After using the whole house fan for a couple months now during the hottest part of the summer, there are distinct pros and cons associated with it. I’ll go through the pros first:
- Big-time energy savings…which is reducing the impact on the environment.
- During the course of a day, if the air conditioner is used solely to maintain a 75-degree temperature in the house, it will likely use 40,000 watts, or 40kWh of electricity. This is a conservative estimate, expecting the central air to be on for 20 hours a day, using 2000 watts of energy every hour.
- This compares to a whole house fan on low setting, running for 12 hours a day, using 528 watts, or 0.528 kWh. To maintain the 75-degree temperature, even if the central air was used for 2 hours in the afternoon which is , the combined energy for the day would be 4528 watts, or 4.528kWh of electricity. This is 9 times less the amount of energy when central air conditioning is only used.

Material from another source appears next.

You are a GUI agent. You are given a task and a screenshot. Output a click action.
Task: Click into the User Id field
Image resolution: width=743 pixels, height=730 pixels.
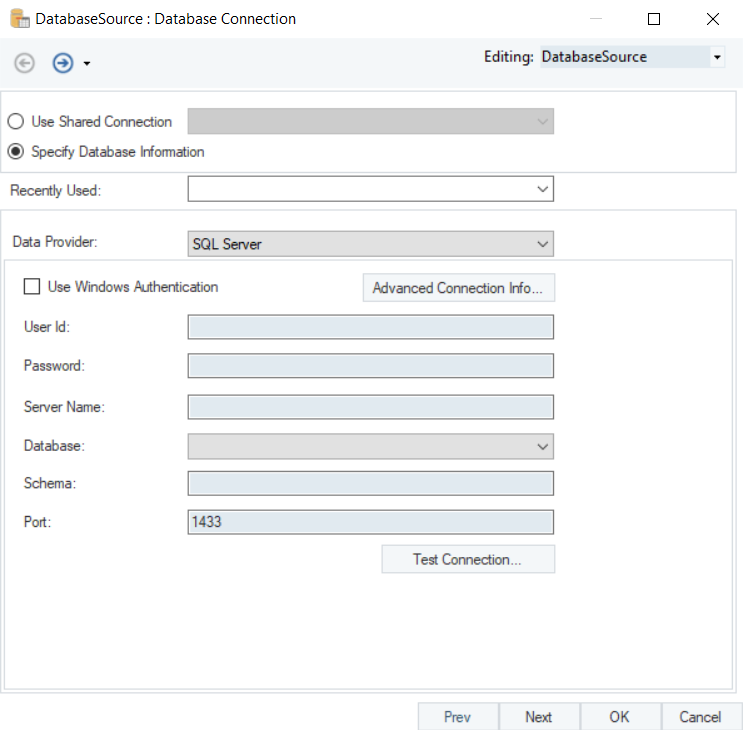tap(370, 327)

- I ran several tests that maintained my home’s temperature at 75 degrees for 24 hours. The results are displayed in this visualization. One group of data included using only central air, and the other group included using central air and the whole house fan. When comparing tests during a day with similar temperature patterns, it was determined that the inclusion of a whole house fan reduced energy usage by nearly 880%, or 8.8 times less energy than solely relying on central air to cool the house.
- If you like to sleep in cool temperatures, a whole house fan will guarantee better sleep at night compared to relying on the passive cooling of open windows or an air conditioner. I’ve had no nights where I’ve gone to sleep in a warm bedroom, and I’ve slept better as a result.
- Given electricity rates reported by the Department of Energy of ~11 cents/kWh, the above example would cost $4.40 per day if using only central air conditioning. When using a whole house fan, this is reduced to $0.45 per day. If this occurs 60 times during the summer, you’ve saved over $235.00 in one summer.
- Electricity rates are increasing according to these official Department of Energy statistics, more than doubling over the past 20 years. If we extrapolate these rate increases, then the savings 10 years from now would accumulate to over 3000 dollars, paying for the whole house fan and then some.
- Cool home temperatures in the morning.
- After a full night of using the whole house fan, with outside temperatures dropping to 55-60 degrees, morning temperatures inside the house should be around 63-65 degrees, minimizing the need for air conditioning later in the day. This can be uncomfortable for some. For me, I just wear sweatpants and sweatshirt in the morning until the house warms.
- In order for the whole house fan to work correctly, several windows need to be open at night for cool air to circulate through the house. If you have a one-story house, this can pose a security problem. My suggestion is to leave windows open in your bedroom and in a part of the house that is secure or difficult to access from the outside. In a two-story house, there should be no problem.